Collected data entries
—————

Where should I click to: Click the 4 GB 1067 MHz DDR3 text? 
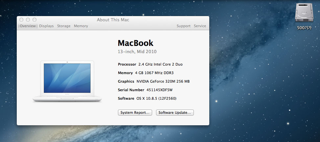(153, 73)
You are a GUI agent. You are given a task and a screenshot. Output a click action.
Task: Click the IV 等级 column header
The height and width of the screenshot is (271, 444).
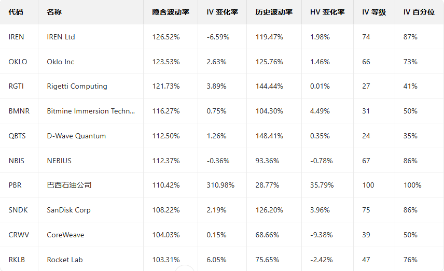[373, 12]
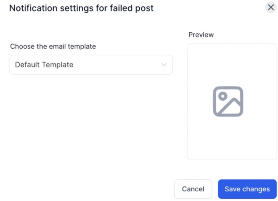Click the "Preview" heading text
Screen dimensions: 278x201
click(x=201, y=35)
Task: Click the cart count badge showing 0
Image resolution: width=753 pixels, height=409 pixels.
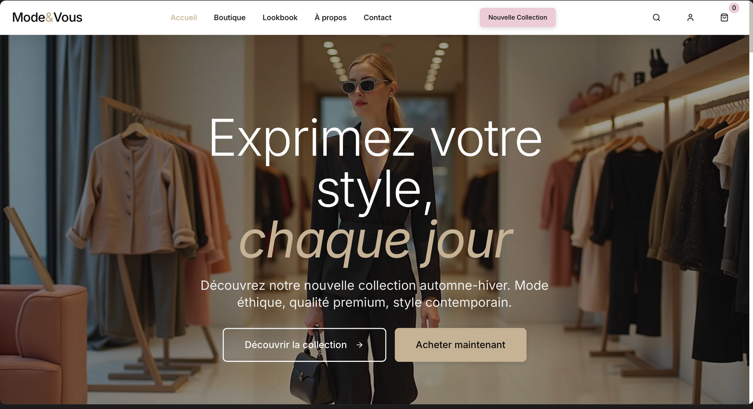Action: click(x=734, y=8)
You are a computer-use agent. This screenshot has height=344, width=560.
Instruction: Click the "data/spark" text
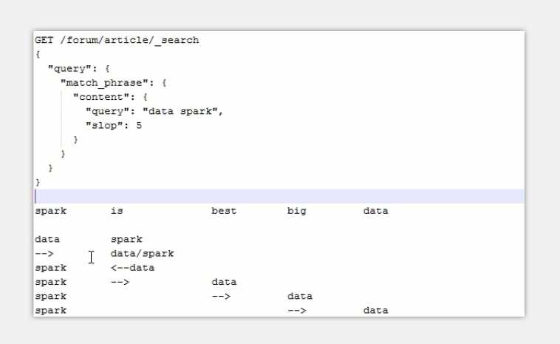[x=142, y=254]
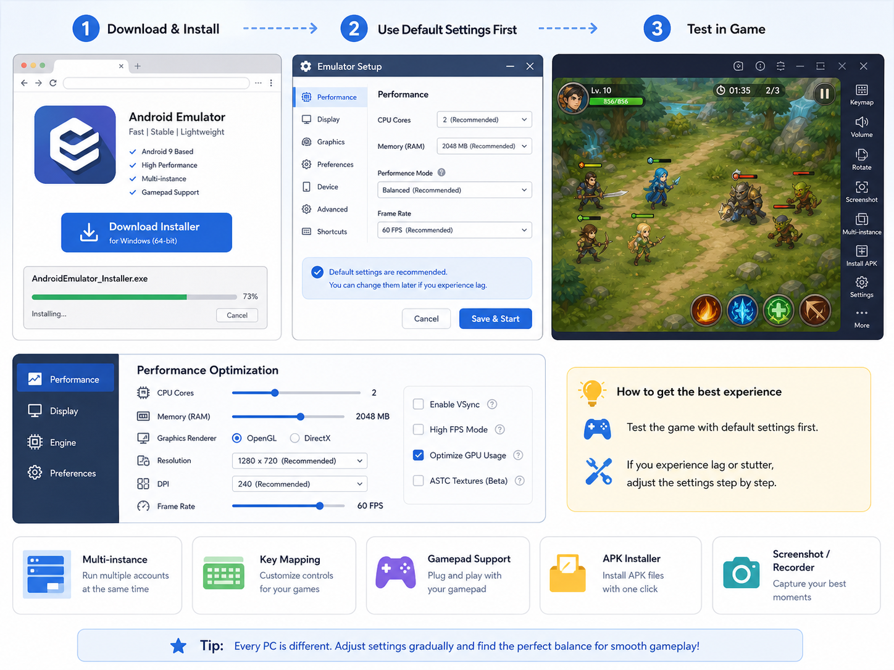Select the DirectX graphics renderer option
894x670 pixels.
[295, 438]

—————

## PROBLEM DESCRIPTION:
Except for the pictures, set down all of the records exactly as they are.

## ANSWER BELOW:
Where should I click to: Click the 4 GB 1067 MHz DDR3 text? 
(153, 73)
You are a GUI agent. You are given a task and a screenshot. Output a click action.
Task: Click the IV 等级 column header
The height and width of the screenshot is (271, 444).
[373, 12]
Click the "Preview" heading text
Screen dimensions: 278x201
click(x=201, y=35)
Task: Click the cart count badge showing 0
Image resolution: width=753 pixels, height=409 pixels.
Action: click(x=734, y=8)
You are a computer-use agent. This screenshot has height=344, width=560.
Instruction: Click the "data/spark" text
[x=142, y=254]
Select the DirectX graphics renderer option
894x670 pixels.
[295, 438]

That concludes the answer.